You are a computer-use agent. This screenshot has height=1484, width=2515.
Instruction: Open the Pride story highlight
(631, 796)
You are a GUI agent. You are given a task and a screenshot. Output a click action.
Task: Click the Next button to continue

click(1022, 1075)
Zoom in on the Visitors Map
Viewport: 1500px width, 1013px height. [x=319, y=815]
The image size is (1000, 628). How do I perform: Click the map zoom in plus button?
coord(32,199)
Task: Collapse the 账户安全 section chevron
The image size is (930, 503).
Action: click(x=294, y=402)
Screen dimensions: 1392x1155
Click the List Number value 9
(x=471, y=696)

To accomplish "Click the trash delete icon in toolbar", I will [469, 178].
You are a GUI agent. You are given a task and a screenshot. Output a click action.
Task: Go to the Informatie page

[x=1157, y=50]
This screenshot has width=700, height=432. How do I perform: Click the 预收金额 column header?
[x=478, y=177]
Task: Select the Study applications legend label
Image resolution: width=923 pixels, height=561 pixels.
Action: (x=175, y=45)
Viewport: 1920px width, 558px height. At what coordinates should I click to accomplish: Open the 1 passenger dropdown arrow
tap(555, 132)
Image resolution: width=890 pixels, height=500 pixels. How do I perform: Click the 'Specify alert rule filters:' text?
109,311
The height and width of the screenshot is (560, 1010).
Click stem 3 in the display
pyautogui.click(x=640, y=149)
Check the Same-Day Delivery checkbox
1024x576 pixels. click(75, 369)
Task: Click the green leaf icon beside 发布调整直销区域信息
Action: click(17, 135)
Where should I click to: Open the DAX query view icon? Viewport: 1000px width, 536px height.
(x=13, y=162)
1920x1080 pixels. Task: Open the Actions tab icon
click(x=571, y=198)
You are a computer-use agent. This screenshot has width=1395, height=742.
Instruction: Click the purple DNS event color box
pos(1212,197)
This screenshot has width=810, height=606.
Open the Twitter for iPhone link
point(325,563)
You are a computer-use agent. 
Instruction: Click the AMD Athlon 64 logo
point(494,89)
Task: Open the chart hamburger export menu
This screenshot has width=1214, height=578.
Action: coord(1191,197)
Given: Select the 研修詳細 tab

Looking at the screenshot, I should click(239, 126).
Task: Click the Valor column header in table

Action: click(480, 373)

##############################

Aim: Copy the listing above word for word, line by line.

Exercise answer:
You are a computer-use agent. This screenshot has height=1484, width=2515.
Instruction: Open the Pride story highlight
(631, 796)
You are a GUI agent. You are given a task and a screenshot. Output a click action.
Task: Click the Next button to continue

click(1022, 1075)
Zoom in on the Visitors Map
Viewport: 1500px width, 1013px height. [x=319, y=815]
The image size is (1000, 628). How do I perform: Click the map zoom in plus button?
coord(32,199)
Task: Collapse the 账户安全 section chevron
The image size is (930, 503).
Action: click(x=294, y=402)
Screen dimensions: 1392x1155
Click the List Number value 9
(x=471, y=696)

To accomplish "Click the trash delete icon in toolbar", I will [469, 178].
You are a GUI agent. You are given a task and a screenshot. Output a click action.
Task: Go to the Informatie page

[x=1157, y=50]
This screenshot has width=700, height=432. How do I perform: Click the 预收金额 column header?
[x=478, y=177]
Task: Select the Study applications legend label
Image resolution: width=923 pixels, height=561 pixels.
Action: (x=175, y=45)
Viewport: 1920px width, 558px height. At what coordinates should I click to accomplish: Open the 1 passenger dropdown arrow
tap(555, 132)
Image resolution: width=890 pixels, height=500 pixels. How do I perform: Click the 'Specify alert rule filters:' text?
109,311
The height and width of the screenshot is (560, 1010).
Click stem 3 in the display
pyautogui.click(x=640, y=149)
Check the Same-Day Delivery checkbox
1024x576 pixels. click(75, 369)
Task: Click the green leaf icon beside 发布调整直销区域信息
Action: click(17, 135)
Where should I click to: Open the DAX query view icon? Viewport: 1000px width, 536px height.
(x=13, y=162)
1920x1080 pixels. Task: Open the Actions tab icon
click(x=571, y=198)
You are a computer-use agent. This screenshot has width=1395, height=742.
Instruction: Click the purple DNS event color box
pos(1212,197)
This screenshot has width=810, height=606.
Open the Twitter for iPhone link
point(325,563)
You are a computer-use agent. 
Instruction: Click the AMD Athlon 64 logo
point(494,89)
Task: Open the chart hamburger export menu
This screenshot has width=1214, height=578.
Action: coord(1191,197)
Given: Select the 研修詳細 tab

Looking at the screenshot, I should click(239, 126).
Task: Click the Valor column header in table

Action: click(480, 373)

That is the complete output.